PARLEMENTARIA.ID – Isu dugaan penyimpangan dalam penyelenggaraan pendidikan di Kota Bandar Lampung kembali muncul. Kali ini, laporan dari aktivis masyarakat Abdullah Sani kepada Polda Lampung pada bulan September 2025 lalu mengungkap kembali masalah lama terkait pengoperasian SMA Swasta Siger yang berujung pada dugaan pelanggaran aturan dan penyalahgunaan aset negara.
Masalah ini berawal dari pernyataan sejumlah anggota DPRD Provinsi Lampung beberapa bulan sebelumnya, setelah pembukaan penerimaan siswa baru di SMA Siger pada 9–10 Juli 2025. DPRD Provinsi diketahui telah memberi peringatan kepada Wali Kota Bandar Lampung Eva Dwiana dan Kepala Dinas Pendidikan dan Kebudayaan (Disdikbud) Kota Eka Afriana, termasuk DPRD Kota Bandar Lampung, terkait status administratif dan legalitas penggunaan aset negara untuk sekolah tersebut.
Mengutip laporan LE News.id, Abdullah Sani bukan satu-satunya yang memperhatikan masalah ini. Andika Wibawa, jurnalis dari media tersebut, juga pernah menyampaikan isu serupa mengenai skandal SMA “hantu” yang dikelola oleh Pemerintah Kota dan ternyata terkait dengan nama pribadi Dr. Khaidarmansyah.

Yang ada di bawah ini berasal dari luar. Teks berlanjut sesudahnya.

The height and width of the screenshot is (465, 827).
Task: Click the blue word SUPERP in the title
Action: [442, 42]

“Jangan sampai anak-anak sudah bersekolah, tetapi ijazahnya tidak bisa dikeluarkan. Hal ini merugikan hak mereka,” kata Andika dalam laporannya.

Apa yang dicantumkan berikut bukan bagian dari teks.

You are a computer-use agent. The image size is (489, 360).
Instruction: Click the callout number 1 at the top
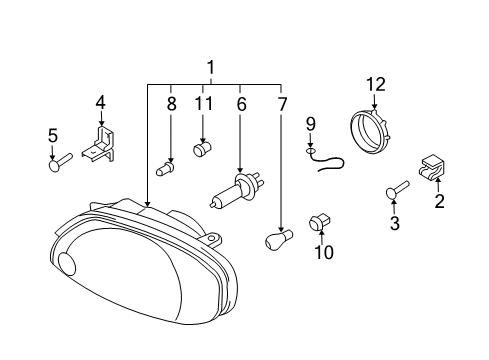211,68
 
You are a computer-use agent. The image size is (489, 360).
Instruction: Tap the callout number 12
376,85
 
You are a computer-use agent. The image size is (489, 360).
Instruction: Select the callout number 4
101,102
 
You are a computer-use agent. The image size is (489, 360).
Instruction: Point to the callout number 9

Anggota partai Gerindra bukanlah yang satu-satunya yang menyampaikan pendapat. Ketua DPW PKS Lampung, Ade Utami Ibnu, juga menganggap terdapat indikasi kuat bahwa Pemkot dan DPRD Kota Bandar Lampung menyalahgunakan nama warga pra sejahtera dalam proyek pendidikan yang berpotensi menguras anggaran daerah tanpa memperhatikan prinsip keadilan bagi sekolah swasta lain.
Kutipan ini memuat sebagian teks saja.